As you can see, the more distinct stars which one "observes", the smoother the magnitude histogram. The "jaggedness" of the real Mark IV histogram is similar to that of the simulation containing 1500 stars.

Now, you may notice that the two histograms have overall shapes which don't match very well at the faint end: the number of stars actually observed falls gradually over a span of about 2 magnitudes, while the simulated histogram has a very sharp edge at the faint end. That's a consequence of the simple nature of the simulation:

The sharp edge represents the fact that no stars were placed more than a certain distance from the Earth, and so none are fainter than a particular value.

In real life, stars have a range of absolute luminosities. In addition, stars are distributed to VERY large distances away from the Earth, but any particular instrument will only detect those above a certain limiting brightness. In fact, stars near this limit will sometimes be detected, but other times be missed: the probability of detecting a star near the limit decreases as it approaches the limit. Thus, a real histogram of magnitudes will always show a gradual decrease from its peak.

The bottom line is that a set of a few thousand stars will contain very few bright ones, so we should expect to see gaps and large relative variations from bin to bin in a histogram of magnitudes.

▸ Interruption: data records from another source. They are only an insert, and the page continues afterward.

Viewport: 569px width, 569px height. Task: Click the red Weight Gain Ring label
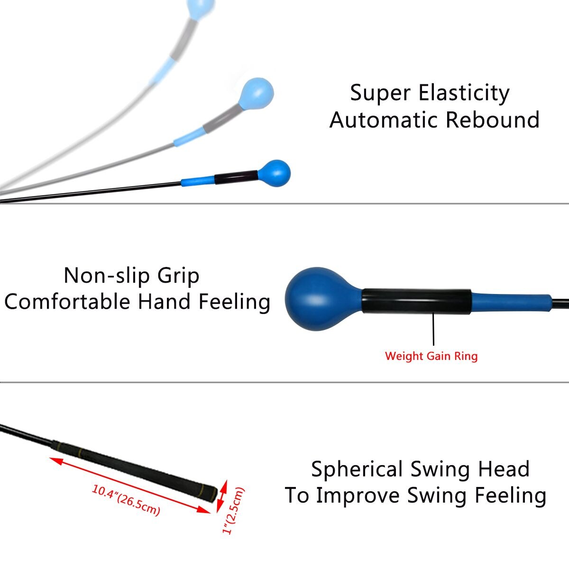[x=431, y=356]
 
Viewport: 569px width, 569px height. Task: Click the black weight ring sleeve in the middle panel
[x=416, y=302]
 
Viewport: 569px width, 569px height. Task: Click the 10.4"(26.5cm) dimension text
[x=126, y=500]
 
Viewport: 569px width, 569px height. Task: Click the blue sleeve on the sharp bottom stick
[x=197, y=181]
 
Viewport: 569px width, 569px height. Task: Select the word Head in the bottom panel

Now, one may look at Tom's plot again:

and ask, "But why should gaps appear at the SAME magnitudes for a whole bunch of frames?" The answer is (I hope!) that the frames Tom reduced all show the SAME FIELD. Therefore, although there are tens of thousands of measurements of magnitudes in the pipeline's .cal output file, they represent only a few thousand distinct stars. If the pipeline does its job properly, it will yield very nearly the same magnitudes for each star in each frame. Gaps should appear in a plot like Tom's, if one is analyzing a set of "follow frames" of the same field over and over again.